Game commission seizes wolf hybrids in Luzerne
Two wolf hybrids were seized in mid-October by the Pennsylvania Game Commission after the animals in May attacked a 2-year-old child at the Wilkes-Barre Dog Park.
David Cannon Jr., 54, of Plains, faces two counts of unlawful acts related to exotic wildlife possession permits and one count of failure to safeguard the public from attack by exotic wildlife. Charges were filed by State Game Warden Phil White at the office of Magisterial District Judge Joseph D. Spagnuolo Jr. in Plains, and carry a maximum total penalty of $1,500.
The two wolf hybrids – a male and a female – were seized during a search warrant executed on Oct. 18 at Cannon’s residence. Wolf hybrids are considered exotic wildlife under the PA Game and Wildlife Code.
Once Game Commission wardens were informed of the attack, they collected blood samples from the animals, which were submitted to the Northeast Wildlife DNA Laboratory, East Stroudsburg, for DNA testing. Results have now concluded both canines are wolf hybrids.

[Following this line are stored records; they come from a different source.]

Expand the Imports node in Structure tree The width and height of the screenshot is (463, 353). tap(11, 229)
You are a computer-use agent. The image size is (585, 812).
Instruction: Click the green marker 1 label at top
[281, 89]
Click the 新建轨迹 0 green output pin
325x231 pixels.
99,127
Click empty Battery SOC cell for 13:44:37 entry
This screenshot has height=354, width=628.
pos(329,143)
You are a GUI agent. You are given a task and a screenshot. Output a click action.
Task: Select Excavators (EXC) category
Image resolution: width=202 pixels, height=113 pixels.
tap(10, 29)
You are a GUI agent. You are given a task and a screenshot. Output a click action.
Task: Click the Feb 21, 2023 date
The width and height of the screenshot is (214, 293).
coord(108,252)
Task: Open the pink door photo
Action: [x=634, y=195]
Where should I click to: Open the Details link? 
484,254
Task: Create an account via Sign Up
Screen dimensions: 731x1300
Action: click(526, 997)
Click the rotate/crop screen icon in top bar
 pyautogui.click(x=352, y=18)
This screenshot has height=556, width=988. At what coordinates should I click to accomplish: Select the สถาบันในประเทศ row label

Wolves and wolf hybrids may be possessed by only persons who first obtain an exotic wildlife possession permit and follow strict guidelines related to animal care and public safety. Cannon is alleged to have never applied for an exotic wildlife possession permit.

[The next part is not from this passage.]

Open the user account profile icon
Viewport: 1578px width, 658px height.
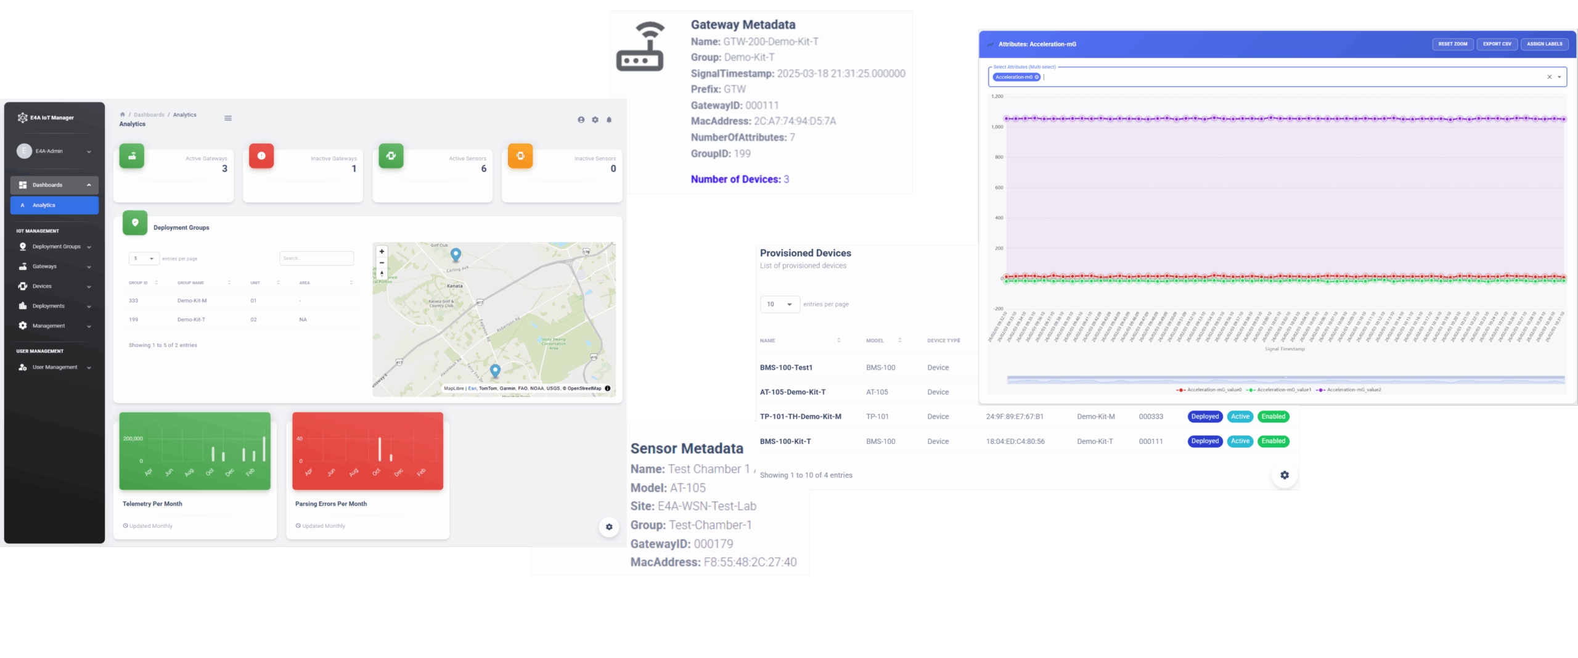581,120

Both animals have been transported to T&D Cats of the World wildlife refuge center in Snyder County. The facility is licensed by the Game Commission and the federal government to house and exhibit wildlife.
Game Commission wardens were assisted in the investigation by the Plains Township Police Department, Luzerne County District Attorney’s Office and Wilkes-Barre Animal Control.